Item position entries
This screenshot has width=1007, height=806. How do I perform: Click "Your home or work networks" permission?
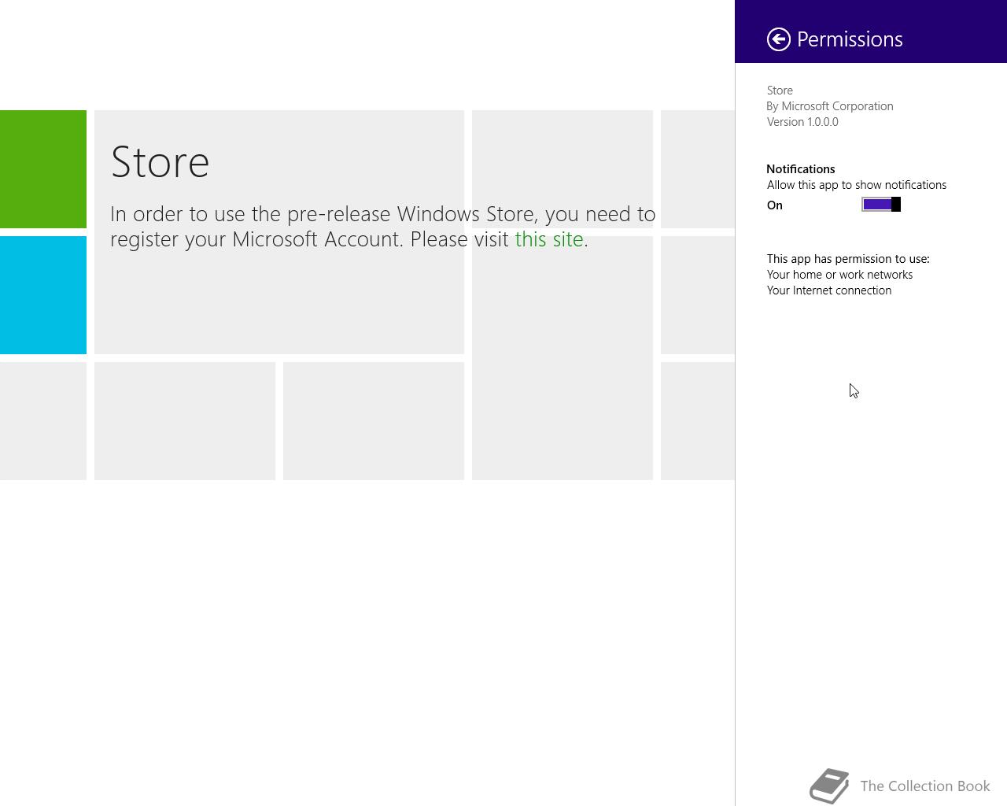(x=839, y=275)
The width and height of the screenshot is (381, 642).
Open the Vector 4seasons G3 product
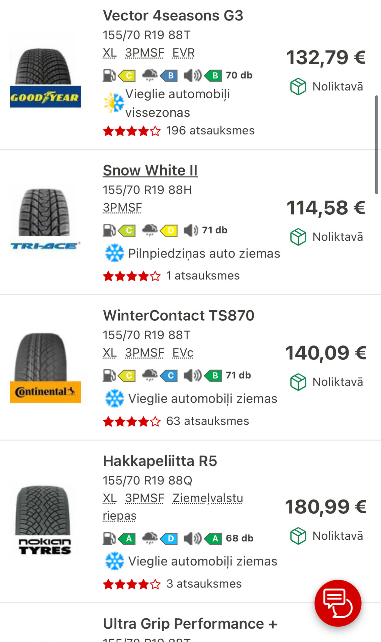173,16
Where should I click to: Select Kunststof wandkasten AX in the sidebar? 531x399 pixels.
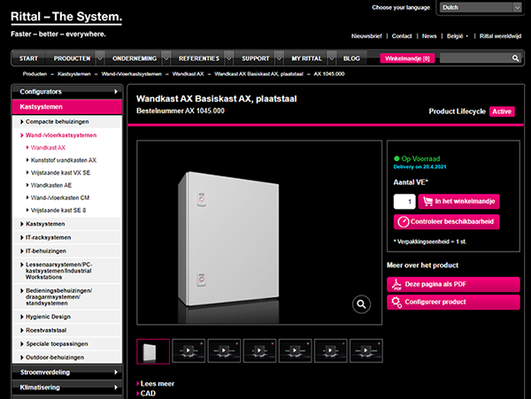(x=64, y=160)
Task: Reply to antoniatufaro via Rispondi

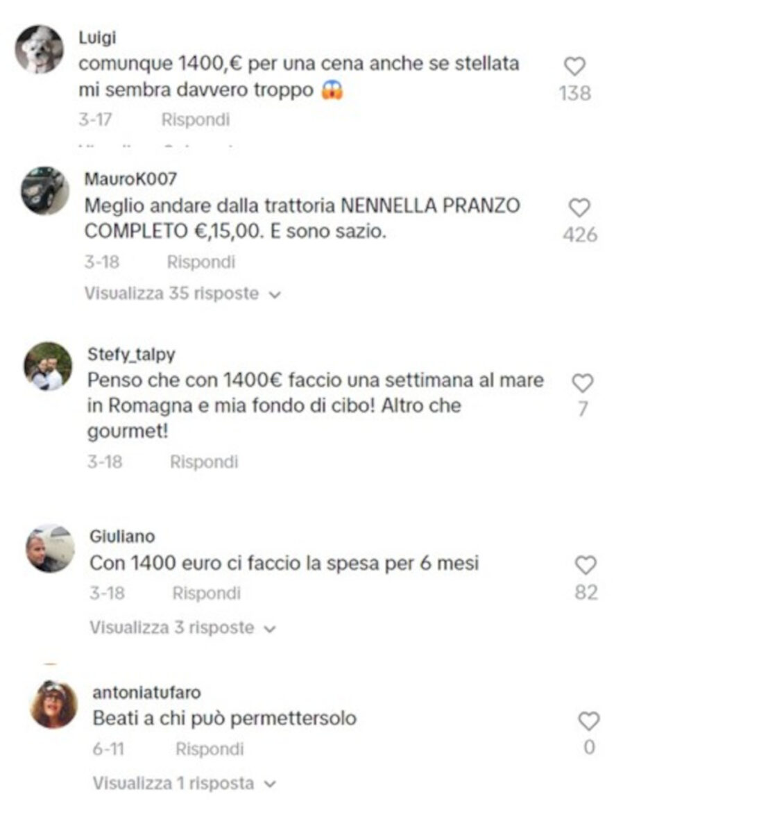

# EXERCISE:
Reproduce all of the rows above word for word, omitting the pictures.

# REPLY:
This screenshot has width=1007, height=806. How do I perform: Click "Your home or work networks" permission?
(x=839, y=275)
The width and height of the screenshot is (381, 642).
Open the Vector 4seasons G3 product
173,16
Where should I click to: Select Kunststof wandkasten AX in the sidebar? 531x399 pixels.
(x=64, y=160)
Task: Reply to antoniatufaro via Rispondi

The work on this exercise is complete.